1944年のブロードウェイ・ミュージカル『グラッド・トゥ・シー・ユー』のためにサミー・カーンが作詞、ジューリィ・スタインが作曲して、ハリー・ジェームス楽団のコロンビア盤とダイナ・ショアのヴィクター盤がヒットした。ソロはクラレンス・バンクス(tb)。
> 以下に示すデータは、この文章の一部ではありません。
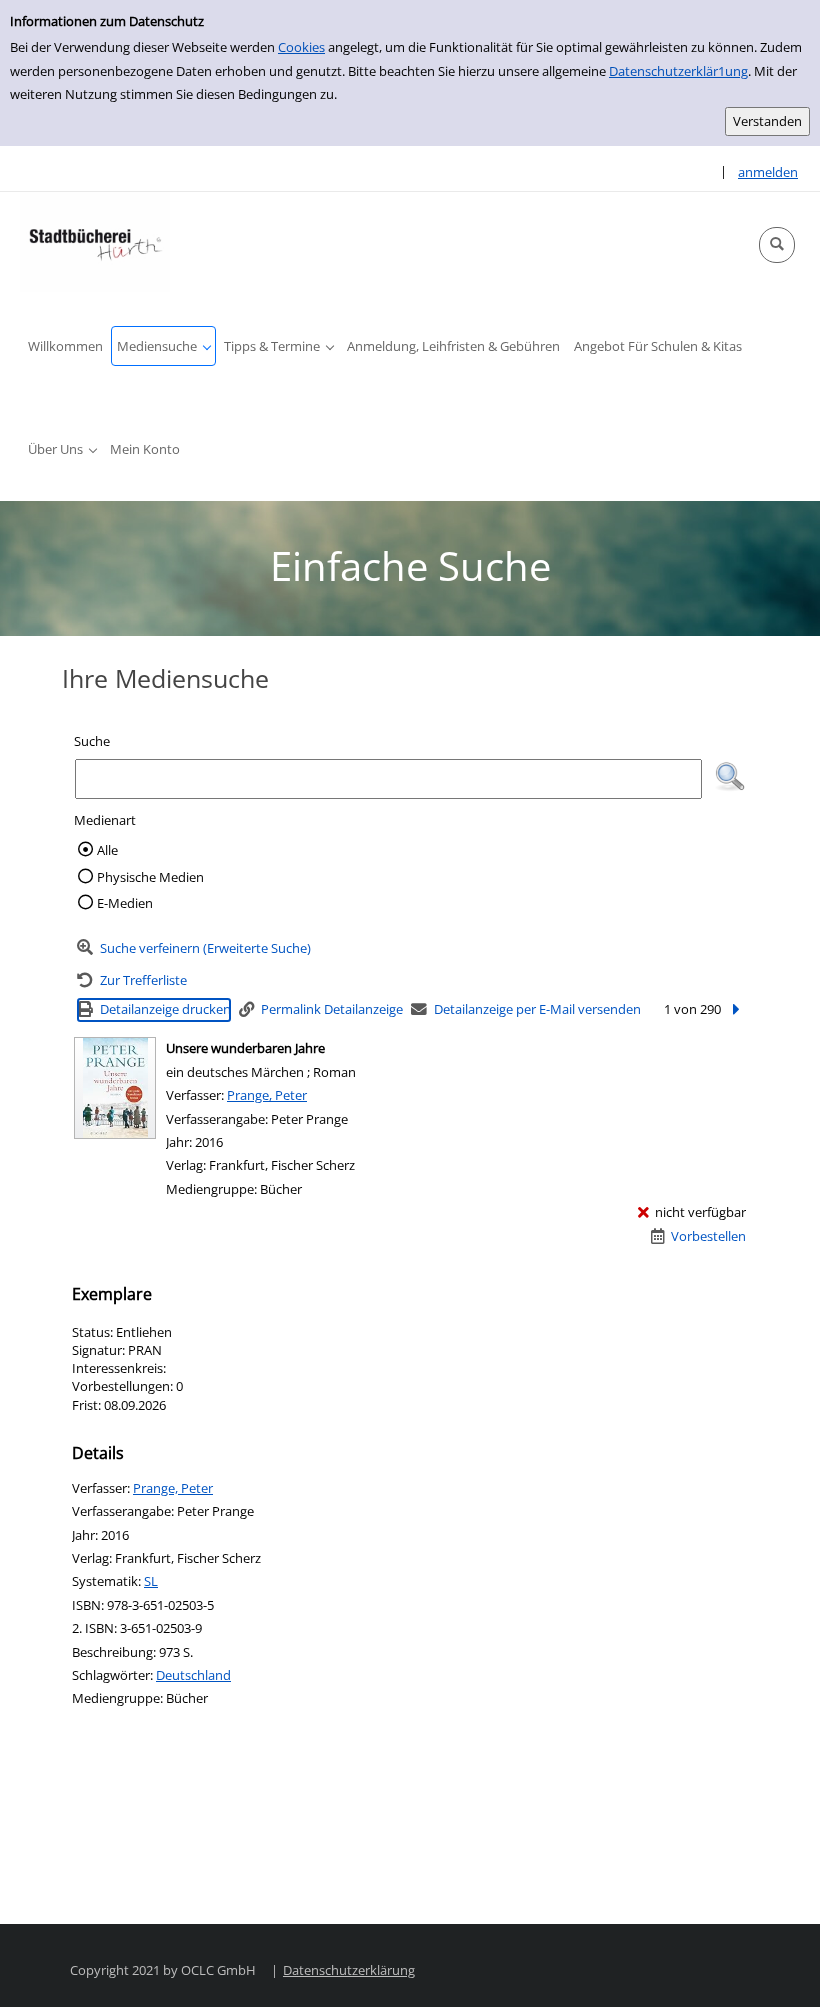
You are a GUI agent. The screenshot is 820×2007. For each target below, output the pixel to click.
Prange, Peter (267, 1095)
(13)イット・ジャスト・ハプンド・トゥ・ハプン・トゥ・ミー
  聞いたことのない曲だが、ニック・クルーニーが作詞作曲して、ヴォーカル・アレンジャーのアール・ブラウンが手を加えたという。ニック・クルーニーはロージーと6歳違いの弟で、著名なTVのパーソナリティー/コラムニスト。俳優のジョージ・クルーニーは彼の息子である。ロージーはジョージがスターになるきっかけとなった連続TV番組『ER』にゲスト出演したこともある。

(14)アイ・ガット・リズム
  1930年にアイラ・ガーシュインが作詞、ジョージ・ガーシュインが作曲して、ブロードウェイ・ミュージカル『ガール・クレイジー』でエセル・マーマンが歌い、1943年の映画版(本邦劇場未公開)ではジュディ・ガーランドが歌った。前半のSP音的な部分は無名時代の1946年に吹き込んだデモ・レコードで、ブッチ・マイルズ(ds)の一撃でカウント・ベイシー楽団との新録音へと移る。ソロはブラッド・リアリー(as)。

(15)ジプシー・イン・マイ・ソウル
  1937年にモー・ジャフィが作詞、クレイ・ボーランドが作曲したナンバーで、『フィフティ・フィフティ』というレヴューで紹介された。ソロはボブ・オハイダ(tp)。この歌のベストはエラ・フィッツジェラルド(ヴァーヴ)だと思うが、ロージーの歌もエラに匹敵する出来栄えだ。

(16)イフ・スイング・ゴーズ・アイ・ゴー・トゥー
  タップを踏みたくなるような粋な前奏で始まるが、作詞作曲はあのフレッド・アステア。1946年のミュージカル映画『ジーグフェルド・フォリーズ』で歌い踊るために作られ撮影されたが、カットされてしまった。そのシーンは現在この映画のサントラCD(ライノ)で聴くことができる。ソロは順にジョン・オドー(p)、ボブ・オハイダ(tp)、ケニー・ヒング(ts)。トニー・ベネットも吹き込んでいる「ライフ・イズ・ビューティフル」や「シティ・オブ・ジ・エンジェルズ」もアステアの作品である。